I wanted to start off by just having you kind of take us through your background, maybe a little bit. Tell us a little bit more about you as a person, kind of your experience in just the tech space, how you ended up at IoTeX and you know, just kind of go from there and then we'll jump into more about the company itself. - [Larry] Absolutely, my name is Larry born and raised in Los Angeles, California and was educated at MIT in Boston. And there I studied economics and finance.
They say, when you don't know what to do after college you go into consulting. So that's exactly what I did. I joined Oliver Wyman which is a strategy consulting firm based out of New York and spent five years there which is a dinosaur a really long time in the consulting space. But the concept of doing projects every three months and working with brand new teams brand new clients was just really attractive to me. And through that was kind of like a grad school in a way but more of a professional flavor to it.
My focus was on digital transformation. So at that time between 2013 and 2018 was really about moving clients from data centers to the cloud. A lot of things about data analytics and through that really got to see a lot of the mess that enterprises deal with from an infrastructure perspective, as well as how third party vendors play in to fill the gaps and did a lot of buy versus build assessments. So got to sit at the intersection of operations front office and technology and learn how to speak all the languages across those functions. So I never envisioned going into tech out of college. I thought it was gonna go more specifically into finance but then I found out about blockchain which is a very interesting marriage of technology and economics.
It's kind of a open, decentralized vision for the future but with predefined incentives that really make the flow of value and flow of information around the network, more viable, right? And that definitely started with Bitcoin, my interest in it just seeing the applications in border less payments and just you know, a lot of people talk about replacement as gold, but you know it's really important to think about it as a brand new way of doing things. And that's exactly the reaction I got when I heard about IoTeX as well. We're really approaching the IoT space but from a brand new perspective, focused on empowering users and empowering everyday people and businesses to not only own and control their devices machines, but also to benefit from the data and value that those machines generate.
And we call this vision, the internet of trusted things. Happy to dive in more into the blockchain world and how we view its application in IoT. - [Ryan] Yeah, before we get into the blockchain let's talk a little bit more about the company itself and kind of what you all do.

◆ SUPPLIED INFORMATION:
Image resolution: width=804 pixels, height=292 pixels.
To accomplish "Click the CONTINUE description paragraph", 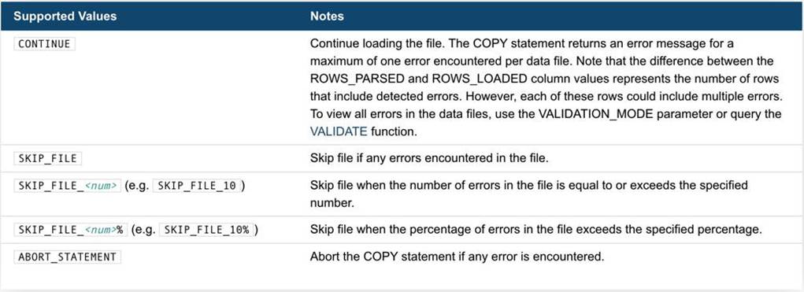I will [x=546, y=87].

...

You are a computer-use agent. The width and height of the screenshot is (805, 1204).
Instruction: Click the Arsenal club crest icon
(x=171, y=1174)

◆ DIRECTIVE 1:
Answer these questions about the IoTeX interview:
(a) Where was Larry educated?
(b) How many years did Larry spend at Oliver Wyman?
(c) What name does IoTeX give its vision?
◆ DIRECTIVE 2: Quote the stretch of the IoTeX interview from "It's kind of" through "those machines generate.".
◆ DIRECTIVE 3: Pick up the IoTeX interview at the point where it stops and keep it going.

◆ TASK OUTPUT 1:
(a) At MIT in Boston.
(b) Five years.
(c) The internet of trusted things.

◆ TASK OUTPUT 2:
It's kind of a open, decentralized vision for the future but with predefined incentives that really make the flow of value and flow of information around the network, more viable, right? And that definitely started with Bitcoin, my interest in it just seeing the applications in border less payments and just you know, a lot of people talk about replacement as gold, but you know it's really important to think about it as a brand new way of doing things. And that's exactly the reaction I got when I heard about IoTeX as well. We're really approaching the IoT space but from a brand new perspective, focused on empowering users and empowering everyday people and businesses to not only own and control their devices machines, but also to benefit from the data and value that those machines generate.

◆ TASK OUTPUT 3:
And then a vision you just mentioned by the, you know the internet of trusted things and how that kind of relates to kind of what you all do. So we will talk a little bit more about just the company itself to give our audience some insights there. - [Larry] Absolutely, so I would say it started in 2017 as an open source project. We launched our production platform in 2019 and since then have started to now power the first really user owned user-centric devices that go long to that theme that I mentioned before around consumers and everyday businesses can own their information and you know, really spark new economies on top of it. In addition to that, you know IoTeX has taken leadership roles in a lot of professional enterprise organizations like the industrial internet consortium.
Tripoli confidential computing consortium just to name a few. And that's really to introduce blockchain to the global enterprise space. Our real focus at IoTeX is all about combining blockchain which is a tamper-proof software and secure hardware which is more of like a tamper-proof hardware in order to empower end to end trusted solutions that are verifiable by anyone.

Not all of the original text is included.